Executivos, incluindo Esther Finidori, Diretora de Sustentabilidade da empresa, e Rafael Segrera, Presidente para a América do Sul, defendem o que descrevem como uma transição “justa e inclusiva” — uma transição que acelere a implementação de tecnologia e, ao mesmo tempo, amplie o acesso à educação, ao emprego e às oportunidades em todas as regiões do Brasil.
Implicações globais para investidores e estratégia ESG
Para investidores e executivos de alto escalão, o modelo emergente do Brasil demonstra como a descarbonização industrial pode se alinhar às prioridades de desenvolvimento.
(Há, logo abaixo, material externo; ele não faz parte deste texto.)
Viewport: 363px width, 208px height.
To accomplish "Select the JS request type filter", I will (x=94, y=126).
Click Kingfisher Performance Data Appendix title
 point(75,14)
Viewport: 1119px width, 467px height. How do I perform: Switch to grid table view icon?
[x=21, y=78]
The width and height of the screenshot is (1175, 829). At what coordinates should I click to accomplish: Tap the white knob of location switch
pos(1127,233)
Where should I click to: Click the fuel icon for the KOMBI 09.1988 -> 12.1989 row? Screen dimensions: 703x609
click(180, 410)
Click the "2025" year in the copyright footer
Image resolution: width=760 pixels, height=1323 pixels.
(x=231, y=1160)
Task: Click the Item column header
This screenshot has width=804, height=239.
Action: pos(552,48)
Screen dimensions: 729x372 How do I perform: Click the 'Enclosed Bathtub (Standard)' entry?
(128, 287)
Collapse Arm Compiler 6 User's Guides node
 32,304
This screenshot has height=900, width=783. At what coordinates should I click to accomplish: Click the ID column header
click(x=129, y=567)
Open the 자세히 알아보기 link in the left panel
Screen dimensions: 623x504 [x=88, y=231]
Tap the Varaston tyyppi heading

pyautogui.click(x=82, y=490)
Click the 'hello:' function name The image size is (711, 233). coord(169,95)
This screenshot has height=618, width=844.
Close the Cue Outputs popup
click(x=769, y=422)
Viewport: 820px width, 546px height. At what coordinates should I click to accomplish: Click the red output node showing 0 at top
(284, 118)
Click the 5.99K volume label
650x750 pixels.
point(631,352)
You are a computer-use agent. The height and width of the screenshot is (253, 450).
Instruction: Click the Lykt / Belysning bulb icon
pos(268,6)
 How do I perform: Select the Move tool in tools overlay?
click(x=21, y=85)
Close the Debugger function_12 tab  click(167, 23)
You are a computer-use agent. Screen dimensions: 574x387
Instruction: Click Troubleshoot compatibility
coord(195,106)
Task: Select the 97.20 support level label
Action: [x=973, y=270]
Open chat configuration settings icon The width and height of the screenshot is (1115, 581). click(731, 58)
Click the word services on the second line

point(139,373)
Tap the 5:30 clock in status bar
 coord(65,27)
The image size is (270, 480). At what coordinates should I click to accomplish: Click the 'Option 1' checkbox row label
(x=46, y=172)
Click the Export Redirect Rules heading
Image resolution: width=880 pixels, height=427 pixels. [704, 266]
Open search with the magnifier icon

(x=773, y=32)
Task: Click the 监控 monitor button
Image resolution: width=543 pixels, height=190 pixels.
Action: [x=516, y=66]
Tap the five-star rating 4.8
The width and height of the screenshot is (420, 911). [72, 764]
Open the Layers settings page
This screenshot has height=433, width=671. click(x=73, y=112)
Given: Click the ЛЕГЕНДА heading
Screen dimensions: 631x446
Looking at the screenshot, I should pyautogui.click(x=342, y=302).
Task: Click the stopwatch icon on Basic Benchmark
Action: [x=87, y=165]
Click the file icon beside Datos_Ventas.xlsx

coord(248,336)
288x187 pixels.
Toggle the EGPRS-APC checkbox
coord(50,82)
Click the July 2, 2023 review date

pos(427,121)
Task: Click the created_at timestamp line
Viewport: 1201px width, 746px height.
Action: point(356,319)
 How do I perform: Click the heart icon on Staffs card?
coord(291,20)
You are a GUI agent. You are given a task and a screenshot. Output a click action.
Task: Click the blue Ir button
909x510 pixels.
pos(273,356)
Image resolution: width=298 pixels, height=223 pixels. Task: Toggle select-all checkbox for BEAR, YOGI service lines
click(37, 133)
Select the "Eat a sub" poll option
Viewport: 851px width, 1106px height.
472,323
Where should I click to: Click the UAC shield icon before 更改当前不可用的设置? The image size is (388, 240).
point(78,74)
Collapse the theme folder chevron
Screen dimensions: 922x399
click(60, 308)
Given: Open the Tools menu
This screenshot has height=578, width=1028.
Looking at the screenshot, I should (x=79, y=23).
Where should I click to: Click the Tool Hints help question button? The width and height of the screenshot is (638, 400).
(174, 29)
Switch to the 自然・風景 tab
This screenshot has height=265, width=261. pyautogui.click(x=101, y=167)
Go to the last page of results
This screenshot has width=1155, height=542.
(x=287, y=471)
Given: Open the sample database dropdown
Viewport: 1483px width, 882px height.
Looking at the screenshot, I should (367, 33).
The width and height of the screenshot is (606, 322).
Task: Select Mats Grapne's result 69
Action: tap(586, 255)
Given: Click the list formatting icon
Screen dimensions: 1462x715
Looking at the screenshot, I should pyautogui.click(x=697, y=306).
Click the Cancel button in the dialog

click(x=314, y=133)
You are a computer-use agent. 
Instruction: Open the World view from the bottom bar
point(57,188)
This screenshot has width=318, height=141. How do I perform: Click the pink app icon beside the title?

O foco na transformação impulsionada pela demanda — como as indústrias consomem e gerenciam energia — oferece uma estrutura replicável para outras economias emergentes que buscam crescimento sem expansão de carbono.
À medida que o Sul Global assume um papel mais ativo na definição da agenda climática, o exemplo do Brasil pode redefinir as expectativas em relação à governança, à alocação de capital e à parceria entre os setores público e privado. A mensagem principal da Schneider Electric na COP30 é clara: a próxima onda de progresso industrial dependerá menos de recursos e mais da rapidez com que as nações desenvolverem os sistemas, as habilidades e as estruturas necessárias para uma economia sustentável.